* Given passage
+ + + +
Search code examples
sqlpostgresqlpostgresql-14

Errors attempting to INSERT INTO table with identity column from a staging table


I'm trying to insert data from a staging table into a another similar table with an identity column and cannot get the SQL syntax correct without errors. This is in PostgreSQL 14.

Staging table:

CREATE TABLE IF NOT EXISTS public.productstaging
(
    guid varchar(64) NOT NULL,
    productimagehash_sha2256 varchar(64) NOT NULL,
    productimage Bytea NOT NULL,
    UNIQUE (productimagehash_sha2256)
);

Table to insert into:

CREATE TABLE IF NOT EXISTS public.product
(
    id int NOT NULL PRIMARY KEY GENERATED ALWAYS AS IDENTITY,
    guid varchar(64) NOT NULL,
    productimagehash_sha2256 varchar(64) NOT NULL,
    productimage Bytea NOT NULL
);

Insert query:

-- Insert
INSERT INTO public.product
SELECT

public.productstaging.guid,
public.productstaging.productimagehash_sha2256,
public.productstaging.productimage

FROM public.productstaging
LEFT OUTER JOIN public.product
ON (

public.product.guid = public.productstaging.guid
AND public.product.productimagehash_sha2256 = public.productstaging.productimagehash_sha2256
)
WHERE public.product.guid IS NULL
AND public.product.productimagehash_sha2256 IS NULL;

I get an error

ERROR: column "id" is of type integer but expression is of type character varying

I have tried several things (listed below) on the query but they all give errors. Most of the example when searching insert from a list of fixed values rather than insert from another table, eg ...VALUES(guid, productimagehash_sha2256, productimage).... I can't find anything similar on a search and hoped someone can point me in the right direction?

...
DEFAULT, --ERROR:  DEFAULT is not allowed in this context
public.productstaging.guid,
public.productstaging.productimagehash_sha2256,
public.productstaging.productimage
...
+ + + +
* Source data

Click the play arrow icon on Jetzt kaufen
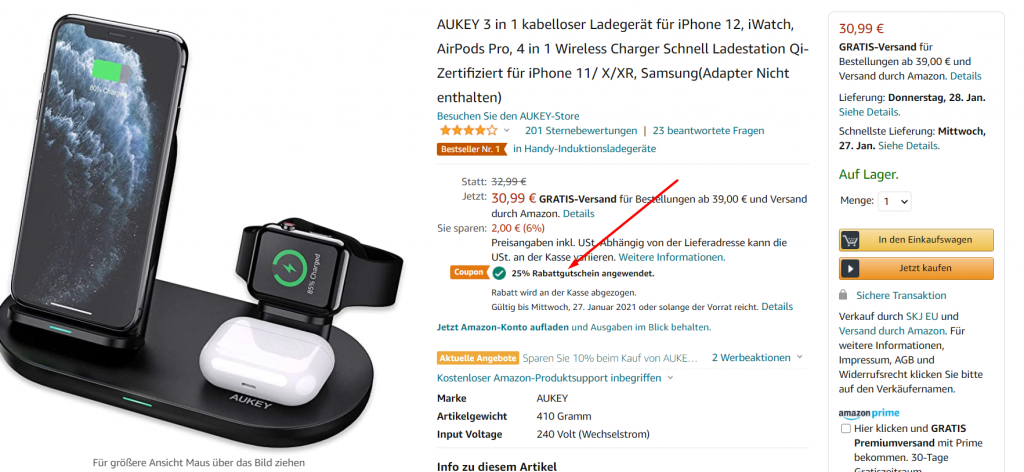This screenshot has width=1024, height=472. 850,268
+ + + +
* What the exercise asks
Render this sentence from the post about the identity-column insert error in Spanish: "I have tried several things (listed below) on the query but they all give errors."

* Expected answer
He probado varias cosas (enumeradas abajo) en la consulta, pero todas dan errores.